▶ _Task instructions_:
Please write out the entire listing below exactly, excluding its pictures.

- Opening Delimiter -

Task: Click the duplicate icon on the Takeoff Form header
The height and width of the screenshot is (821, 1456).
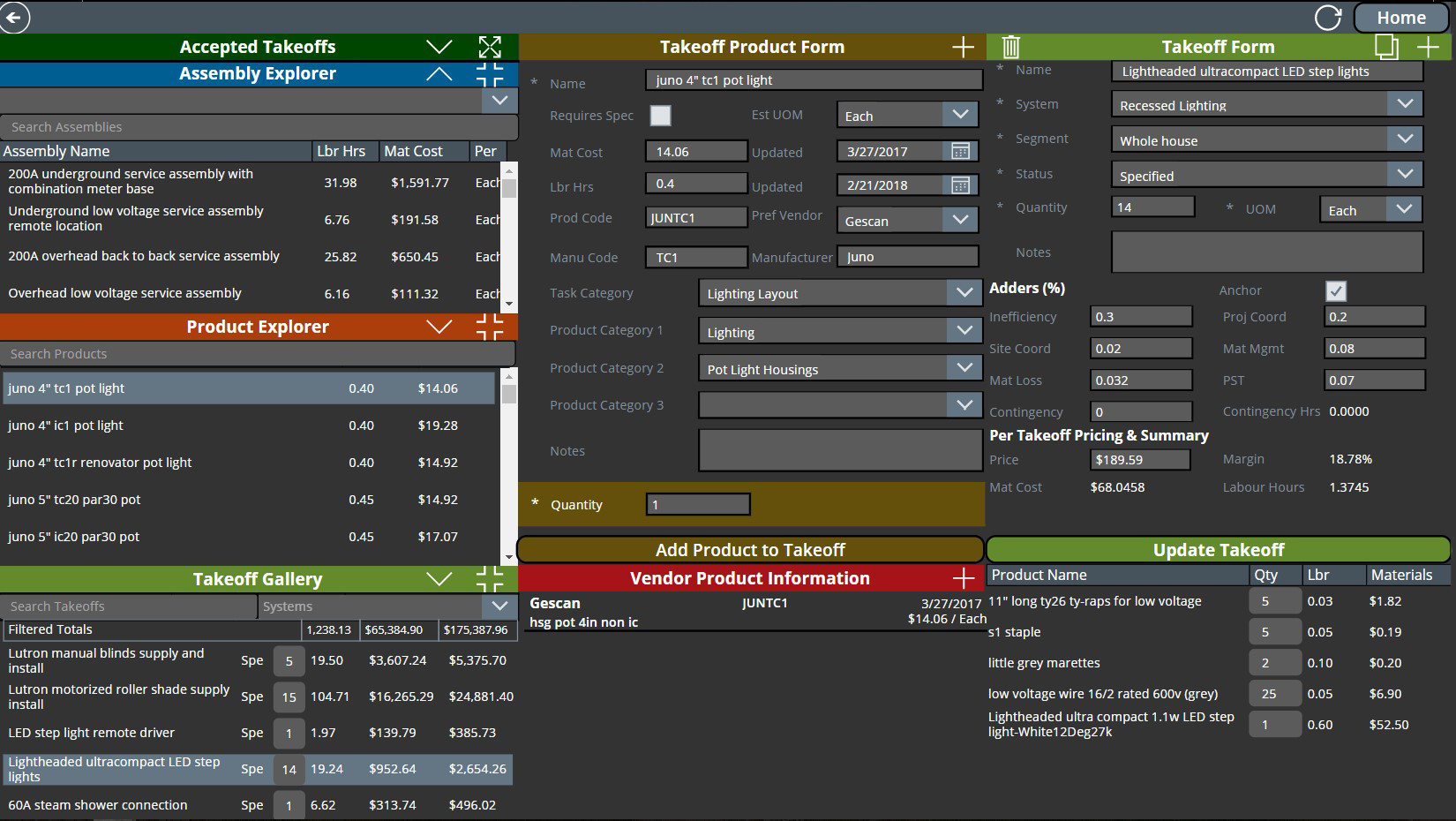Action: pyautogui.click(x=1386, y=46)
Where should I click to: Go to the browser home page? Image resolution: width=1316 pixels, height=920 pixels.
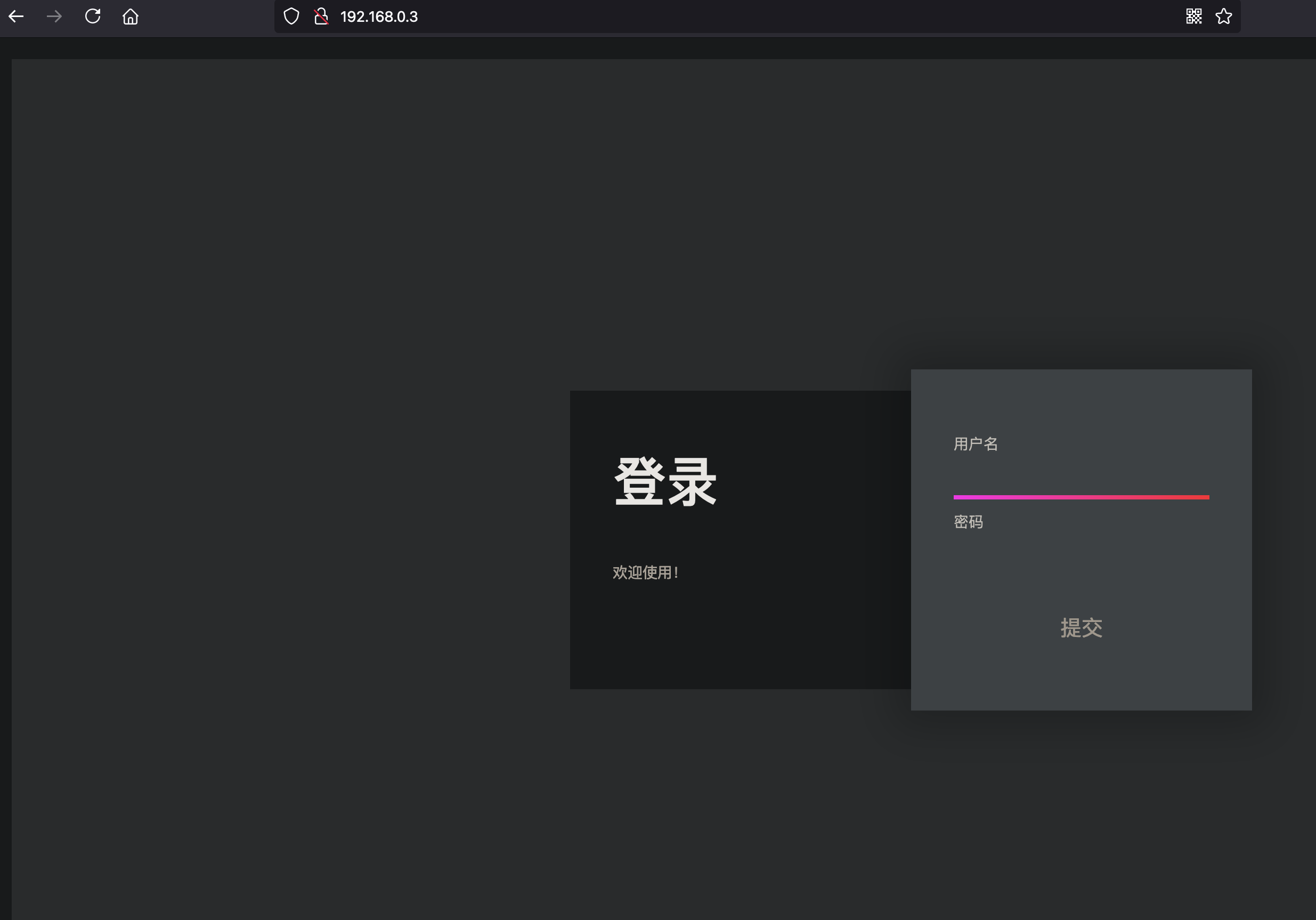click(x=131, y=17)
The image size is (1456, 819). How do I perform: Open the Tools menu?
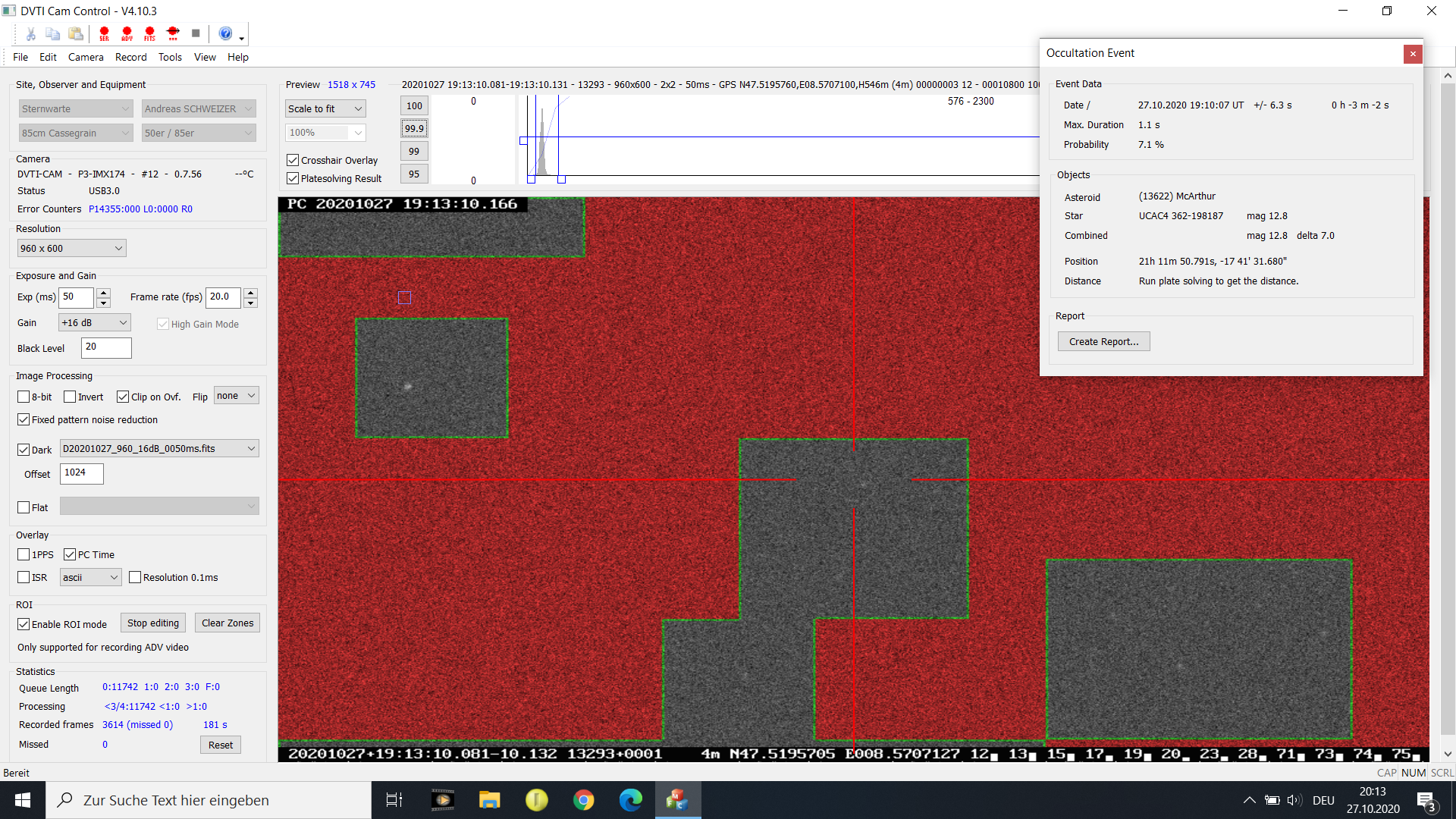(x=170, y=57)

- Closing Delimiter -

▶ _Answer for the task_:
Task: Click the duplicate icon on the Takeoff Form header
The height and width of the screenshot is (821, 1456).
Action: pyautogui.click(x=1386, y=46)
Where should I click to: Go to the browser home page? Image resolution: width=1316 pixels, height=920 pixels.
click(x=131, y=17)
The image size is (1456, 819). How do I perform: Open the Tools menu?
(x=170, y=57)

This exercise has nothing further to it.